## TASK STATEMENT
Copy out the lines from the one containing "Click the 创建新用户 button" through the one containing "will click(533, 476).", raising every coordinate in the answers by 28 and leaving everything else unchanged.

Rows of pointing data
⁂

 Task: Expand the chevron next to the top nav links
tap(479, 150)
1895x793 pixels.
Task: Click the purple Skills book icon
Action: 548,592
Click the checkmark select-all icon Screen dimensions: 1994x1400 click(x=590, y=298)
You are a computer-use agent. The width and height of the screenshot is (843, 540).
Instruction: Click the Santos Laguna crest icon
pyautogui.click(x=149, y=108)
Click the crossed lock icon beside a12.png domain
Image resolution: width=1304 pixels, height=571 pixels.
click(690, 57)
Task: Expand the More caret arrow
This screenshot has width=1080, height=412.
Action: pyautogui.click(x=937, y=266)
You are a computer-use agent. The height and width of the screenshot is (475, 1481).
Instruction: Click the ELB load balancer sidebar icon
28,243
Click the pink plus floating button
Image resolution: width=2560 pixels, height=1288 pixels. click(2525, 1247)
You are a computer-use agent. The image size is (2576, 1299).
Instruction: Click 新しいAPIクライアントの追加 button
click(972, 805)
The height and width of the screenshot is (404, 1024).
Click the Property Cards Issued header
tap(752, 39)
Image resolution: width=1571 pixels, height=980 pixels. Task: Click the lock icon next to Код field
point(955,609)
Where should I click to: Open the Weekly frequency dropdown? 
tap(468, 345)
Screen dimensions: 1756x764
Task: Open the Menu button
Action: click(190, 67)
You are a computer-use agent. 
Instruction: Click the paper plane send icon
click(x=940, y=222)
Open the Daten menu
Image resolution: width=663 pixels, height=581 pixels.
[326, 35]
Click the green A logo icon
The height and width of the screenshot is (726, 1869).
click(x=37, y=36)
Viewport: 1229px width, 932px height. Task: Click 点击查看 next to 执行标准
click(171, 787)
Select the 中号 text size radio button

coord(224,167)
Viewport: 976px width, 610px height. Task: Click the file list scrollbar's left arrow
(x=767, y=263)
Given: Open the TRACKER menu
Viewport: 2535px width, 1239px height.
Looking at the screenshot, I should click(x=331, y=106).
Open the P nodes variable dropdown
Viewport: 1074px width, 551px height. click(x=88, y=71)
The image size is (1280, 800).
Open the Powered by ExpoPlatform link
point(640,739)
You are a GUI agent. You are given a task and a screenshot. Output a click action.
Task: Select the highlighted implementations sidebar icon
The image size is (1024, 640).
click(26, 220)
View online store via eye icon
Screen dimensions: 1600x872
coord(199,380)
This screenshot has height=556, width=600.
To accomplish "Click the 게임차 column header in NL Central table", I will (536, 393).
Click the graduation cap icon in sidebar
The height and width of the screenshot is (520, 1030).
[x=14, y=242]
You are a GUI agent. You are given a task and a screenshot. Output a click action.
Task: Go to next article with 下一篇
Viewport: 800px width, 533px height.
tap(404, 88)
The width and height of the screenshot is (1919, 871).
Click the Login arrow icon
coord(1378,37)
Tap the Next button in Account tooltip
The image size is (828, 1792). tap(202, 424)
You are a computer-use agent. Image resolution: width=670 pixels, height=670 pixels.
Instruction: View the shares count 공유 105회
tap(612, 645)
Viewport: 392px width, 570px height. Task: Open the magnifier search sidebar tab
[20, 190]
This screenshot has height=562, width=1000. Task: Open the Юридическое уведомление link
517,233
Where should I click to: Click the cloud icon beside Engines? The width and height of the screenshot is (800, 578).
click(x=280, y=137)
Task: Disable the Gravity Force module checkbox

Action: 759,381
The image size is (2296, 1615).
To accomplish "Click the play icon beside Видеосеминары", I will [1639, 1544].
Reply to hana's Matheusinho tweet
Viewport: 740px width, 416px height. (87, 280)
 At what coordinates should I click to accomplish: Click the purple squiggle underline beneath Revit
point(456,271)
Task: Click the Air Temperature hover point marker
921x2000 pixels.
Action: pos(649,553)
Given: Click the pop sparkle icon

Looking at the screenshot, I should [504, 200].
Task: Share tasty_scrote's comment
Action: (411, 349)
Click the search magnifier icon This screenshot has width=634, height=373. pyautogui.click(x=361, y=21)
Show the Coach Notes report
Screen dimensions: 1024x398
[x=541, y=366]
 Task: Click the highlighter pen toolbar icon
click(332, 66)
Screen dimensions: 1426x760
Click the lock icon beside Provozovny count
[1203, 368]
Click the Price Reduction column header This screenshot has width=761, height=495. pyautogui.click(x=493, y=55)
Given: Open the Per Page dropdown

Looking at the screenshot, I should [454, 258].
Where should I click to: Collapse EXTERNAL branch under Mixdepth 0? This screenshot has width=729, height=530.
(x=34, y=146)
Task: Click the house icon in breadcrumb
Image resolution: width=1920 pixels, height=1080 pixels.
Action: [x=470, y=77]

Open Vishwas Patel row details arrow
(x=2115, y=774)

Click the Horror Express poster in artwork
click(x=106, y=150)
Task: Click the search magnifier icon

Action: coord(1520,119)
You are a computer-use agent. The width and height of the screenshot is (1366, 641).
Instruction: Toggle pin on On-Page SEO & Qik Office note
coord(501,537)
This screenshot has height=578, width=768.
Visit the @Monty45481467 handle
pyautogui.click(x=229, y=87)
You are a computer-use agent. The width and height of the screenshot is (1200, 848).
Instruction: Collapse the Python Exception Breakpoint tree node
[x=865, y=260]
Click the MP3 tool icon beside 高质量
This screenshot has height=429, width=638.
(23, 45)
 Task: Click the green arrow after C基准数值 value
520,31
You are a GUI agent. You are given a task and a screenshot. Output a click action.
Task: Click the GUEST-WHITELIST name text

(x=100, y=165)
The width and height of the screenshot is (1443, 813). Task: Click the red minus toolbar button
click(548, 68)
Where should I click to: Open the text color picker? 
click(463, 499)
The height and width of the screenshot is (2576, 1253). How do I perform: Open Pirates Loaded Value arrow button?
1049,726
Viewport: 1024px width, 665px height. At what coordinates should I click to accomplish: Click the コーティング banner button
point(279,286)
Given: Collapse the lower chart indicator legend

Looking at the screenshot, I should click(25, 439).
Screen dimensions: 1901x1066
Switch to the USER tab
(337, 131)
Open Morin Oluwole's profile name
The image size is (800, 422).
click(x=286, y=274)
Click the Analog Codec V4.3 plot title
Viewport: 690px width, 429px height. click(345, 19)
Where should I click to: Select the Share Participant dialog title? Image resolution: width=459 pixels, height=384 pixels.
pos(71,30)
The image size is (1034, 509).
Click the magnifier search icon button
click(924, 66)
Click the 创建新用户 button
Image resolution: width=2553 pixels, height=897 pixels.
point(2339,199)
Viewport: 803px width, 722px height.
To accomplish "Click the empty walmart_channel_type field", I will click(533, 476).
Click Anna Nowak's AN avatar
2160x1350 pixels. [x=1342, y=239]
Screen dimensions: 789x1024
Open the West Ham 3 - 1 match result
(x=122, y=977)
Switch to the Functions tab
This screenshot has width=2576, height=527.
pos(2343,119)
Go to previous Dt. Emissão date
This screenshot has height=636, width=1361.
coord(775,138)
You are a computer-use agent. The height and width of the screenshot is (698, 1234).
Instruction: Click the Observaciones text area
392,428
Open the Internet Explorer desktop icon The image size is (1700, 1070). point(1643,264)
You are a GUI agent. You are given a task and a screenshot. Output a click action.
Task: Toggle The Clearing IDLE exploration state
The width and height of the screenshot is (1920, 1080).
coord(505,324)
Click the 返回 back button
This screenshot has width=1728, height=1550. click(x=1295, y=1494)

⁂

## OUTPUT BELOW
Click the 创建新用户 button
Image resolution: width=2553 pixels, height=897 pixels.
point(2367,227)
Viewport: 803px width, 722px height.
To accomplish "Click the empty walmart_channel_type field", I will click(561, 504).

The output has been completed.